Preliminary data from the PSA showed merchandise exports in July declined by 9.6% to $5.654 billion compared with a revised 12.5% fall in June and 4.8% growth recorded in July 2019.
The July result marked the fifth straight month of decline for exports, as well as the slowest decline this year after the double-digit decline that started in March.
Meanwhile, merchandise imports contracted for the 15th consecutive month in July by 24.4% to $7.481 billion, worsening from the year-on-year declines of 23.1% in June and 0.9% in July last year.
The trade deficit in July stood at $1.827 billion, lower than the $3.641-billion gap in the same month last year. This was, however, the biggest in four months, or since March’s shortfall of $2.368 billion.
The country’s total external trade in goods — the sum of export and import goods — was $13.134 billion in July, 18.6% down year on year. This brought the total trade in the seven-month period to $80.771 billion, nearly a fourth lower than the $105.725 billion a year ago.
For the seven months to July, exports fell by 16.4% to $34.135 billion, worse than the Development Budget Coordination Committee’s (DBCC) revised projection of a 16% fall for the year.
Meanwhile, the import bill declined by 28.1% to $46.636 billion, faster than the DBCC’s revised target of an 18% contraction for 2020.
Year to date, the trade balance amounted to a $12.501-billion deficit, narrower than the $24.066-billion trade gap in 2019’s comparable seven months.
Manufactured goods, which made up 83.8% of total sales in July, slid by 8.8% to $4.738 billion from $5.194 billion previously.
Electronics, which made up about 70% of manufactured goods and more than half of the total exported goods, declined by 2.6% to $3.351 billion in July, with semiconductors contributing $2.501 billion, down 1.8%.

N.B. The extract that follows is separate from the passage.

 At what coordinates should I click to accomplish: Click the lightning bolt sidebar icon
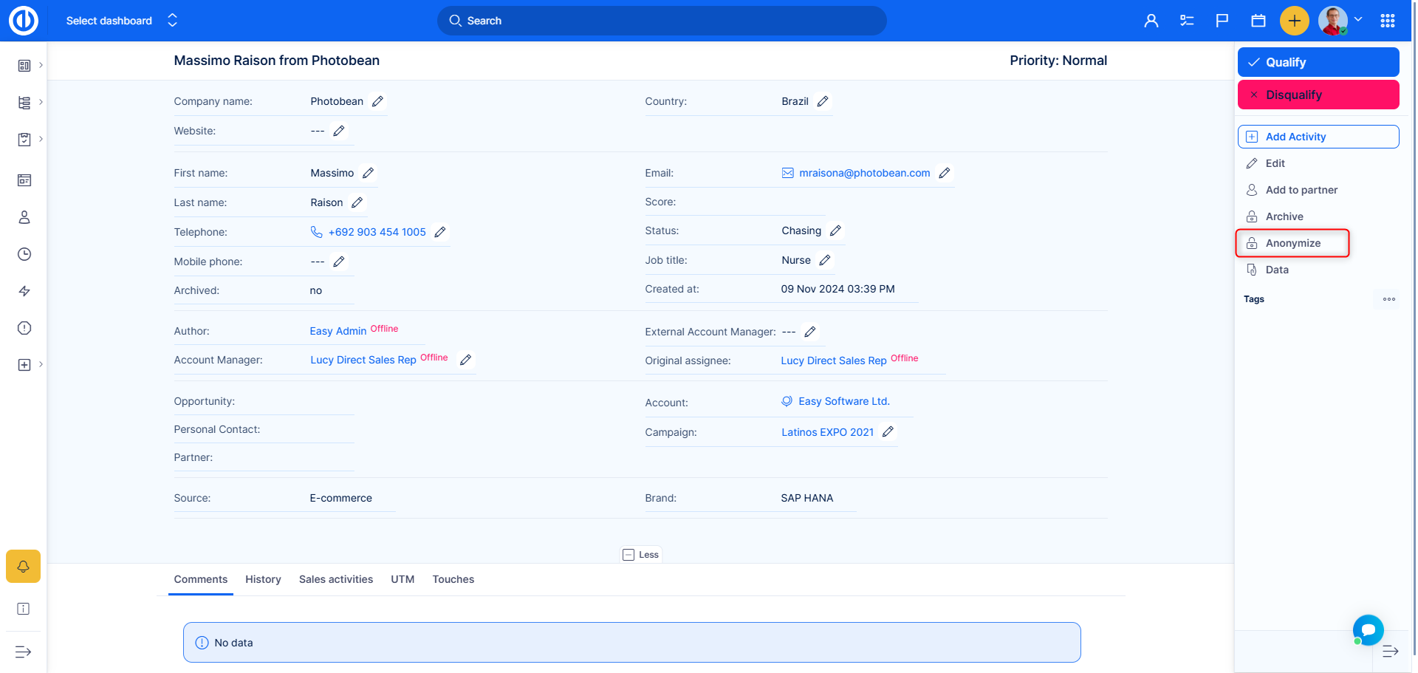[24, 291]
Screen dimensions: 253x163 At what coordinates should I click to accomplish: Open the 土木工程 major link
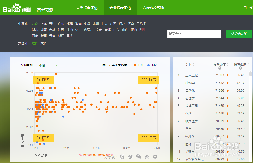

Outbound shipments of agro-based products likewise shrank by 21.7% to $342.578 million, followed by forest products which fell by 6% to $29.240 million, and petroleum products which dropped by 92.2% to $258,710.
Bucking the trend were exports of mineral products, which rose 0.1% to $437.853 million.
On the import side, purchases of raw materials and intermediate goods, which made up 41% of the import total, declined by 14.8% to $3.066 billion in July.
Capital goods, comprising 31.5% of the total, fell by 29.8% to $2.358 billion.
Imports of consumer goods fell by 27.3% to $1.227 billion and mineral fuels, lubricant and related materials dropped by 36.2% to $746.962 million.
“The continuous contraction of exports and imports reflect the lethargy of both domestic and world economies due to the seemingly increasing rampage of the COVID-19 (coronavirus disease 2019) pandemic,” said University of Asia and the Pacific (UA&P) Senior Economist Cid L. Terosa in an e-mail.
In a statement, ING Bank N.V. Manila Senior Economist Nicholas Antonio T. Mapa said the severe contraction in major import commodities reflects “fading domestic demand with the economy in recession.”
The economy plunged into a recession as gross domestic product (GDP) fell by a record 16.5% in the second quarter. For the first half, the country’s GDP decline at 8.6%.
The country’s external trade, while a net negative contributor to the calculation of GDP growth, is still considered an essential growth component. This as exports and purchases of investment goods abroad such as capital goods and raw and intermediate materials are seen to contribute to growth in capital formation and government spending through its “Build, Build, Build” infrastructure program.
Mr. Mapa said the “sustained double-digit contraction” in capital goods and raw materials “point to fading potential output,” increasing the possibility that Philippine economic growth could slow in the next few years.
“The drop in trade performance will constrain economic growth by curtailing domestic production and income-earning activities,” UA&P’s Mr. Terosa said. Many exporters will find smaller and limited world markets while import-dependent industries will encounter some supply bottlenecks.”
“As long as domestic and world markets remain listless, trade performance will continue to be sluggish until the first quarter of next year. Trade activities may start to pick up after that,” he added.
In a phone interview, Philippine Exporters Confederation, Inc. President Sergio R. Ortiz-Luis, Jr. said that while it would be difficult to reverse the decline in exports this year, the recent “established trend” of slower year-on-year declines would hopefully make it possible for export performance to even out by the end of the year.